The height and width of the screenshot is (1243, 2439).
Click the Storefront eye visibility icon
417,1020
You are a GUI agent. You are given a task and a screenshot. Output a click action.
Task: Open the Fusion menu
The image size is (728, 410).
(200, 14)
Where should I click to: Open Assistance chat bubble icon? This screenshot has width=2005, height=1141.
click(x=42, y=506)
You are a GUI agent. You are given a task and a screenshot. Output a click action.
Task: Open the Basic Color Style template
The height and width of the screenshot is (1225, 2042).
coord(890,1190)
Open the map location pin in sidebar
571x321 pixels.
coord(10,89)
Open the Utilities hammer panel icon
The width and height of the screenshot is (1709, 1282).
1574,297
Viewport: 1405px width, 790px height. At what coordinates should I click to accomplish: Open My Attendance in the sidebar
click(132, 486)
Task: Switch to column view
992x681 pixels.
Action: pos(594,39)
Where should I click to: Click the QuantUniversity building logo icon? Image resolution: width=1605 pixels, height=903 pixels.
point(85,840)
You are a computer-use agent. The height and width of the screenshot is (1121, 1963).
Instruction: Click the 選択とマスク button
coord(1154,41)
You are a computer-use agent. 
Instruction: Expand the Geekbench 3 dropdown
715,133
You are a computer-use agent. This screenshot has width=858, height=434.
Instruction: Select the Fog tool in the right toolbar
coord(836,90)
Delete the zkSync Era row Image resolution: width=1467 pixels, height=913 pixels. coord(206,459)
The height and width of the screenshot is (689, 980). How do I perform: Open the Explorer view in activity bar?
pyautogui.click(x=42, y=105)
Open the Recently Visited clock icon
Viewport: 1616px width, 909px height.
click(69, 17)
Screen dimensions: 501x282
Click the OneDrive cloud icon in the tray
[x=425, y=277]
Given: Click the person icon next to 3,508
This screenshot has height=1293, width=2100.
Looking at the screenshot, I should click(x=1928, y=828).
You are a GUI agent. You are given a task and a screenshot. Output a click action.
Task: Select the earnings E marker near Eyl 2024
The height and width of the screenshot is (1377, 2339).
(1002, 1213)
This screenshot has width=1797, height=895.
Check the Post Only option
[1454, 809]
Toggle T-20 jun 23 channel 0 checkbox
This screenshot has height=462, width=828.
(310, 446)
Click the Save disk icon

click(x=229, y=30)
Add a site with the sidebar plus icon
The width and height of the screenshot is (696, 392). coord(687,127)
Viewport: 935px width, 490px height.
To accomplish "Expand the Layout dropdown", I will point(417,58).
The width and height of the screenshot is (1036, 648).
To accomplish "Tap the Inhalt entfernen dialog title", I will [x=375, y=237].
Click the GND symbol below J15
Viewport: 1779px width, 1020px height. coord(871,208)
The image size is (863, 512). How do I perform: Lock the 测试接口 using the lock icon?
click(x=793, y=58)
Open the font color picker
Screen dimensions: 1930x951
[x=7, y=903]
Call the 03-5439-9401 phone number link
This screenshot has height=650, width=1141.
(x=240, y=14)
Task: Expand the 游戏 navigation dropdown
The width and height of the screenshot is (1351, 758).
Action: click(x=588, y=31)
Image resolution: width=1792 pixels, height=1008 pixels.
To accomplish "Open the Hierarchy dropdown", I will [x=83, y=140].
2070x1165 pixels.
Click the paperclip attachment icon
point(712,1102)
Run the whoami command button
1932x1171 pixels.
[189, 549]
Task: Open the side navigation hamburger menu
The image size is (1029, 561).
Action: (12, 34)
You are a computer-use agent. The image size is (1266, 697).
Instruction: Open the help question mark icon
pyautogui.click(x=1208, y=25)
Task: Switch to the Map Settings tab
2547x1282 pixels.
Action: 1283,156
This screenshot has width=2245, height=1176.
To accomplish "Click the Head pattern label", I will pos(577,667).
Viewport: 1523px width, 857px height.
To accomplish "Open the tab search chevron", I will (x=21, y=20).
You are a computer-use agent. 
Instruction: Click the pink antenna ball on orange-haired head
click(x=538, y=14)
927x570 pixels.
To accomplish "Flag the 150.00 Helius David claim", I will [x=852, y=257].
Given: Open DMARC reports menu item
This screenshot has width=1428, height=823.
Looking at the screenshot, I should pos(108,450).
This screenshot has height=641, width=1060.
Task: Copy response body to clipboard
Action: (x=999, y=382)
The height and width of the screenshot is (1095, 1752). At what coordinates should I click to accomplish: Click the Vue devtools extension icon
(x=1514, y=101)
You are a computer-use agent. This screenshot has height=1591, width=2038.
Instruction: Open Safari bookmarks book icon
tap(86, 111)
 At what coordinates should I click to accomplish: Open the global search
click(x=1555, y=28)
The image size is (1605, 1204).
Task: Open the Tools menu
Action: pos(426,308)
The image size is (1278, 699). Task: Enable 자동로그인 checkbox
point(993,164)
● ● ● ●
* Activity
Could you report every line of the material that contains the string "navigation"?

* Output
Task: Expand the 游戏 navigation dropdown
Task: Open the side navigation hamburger menu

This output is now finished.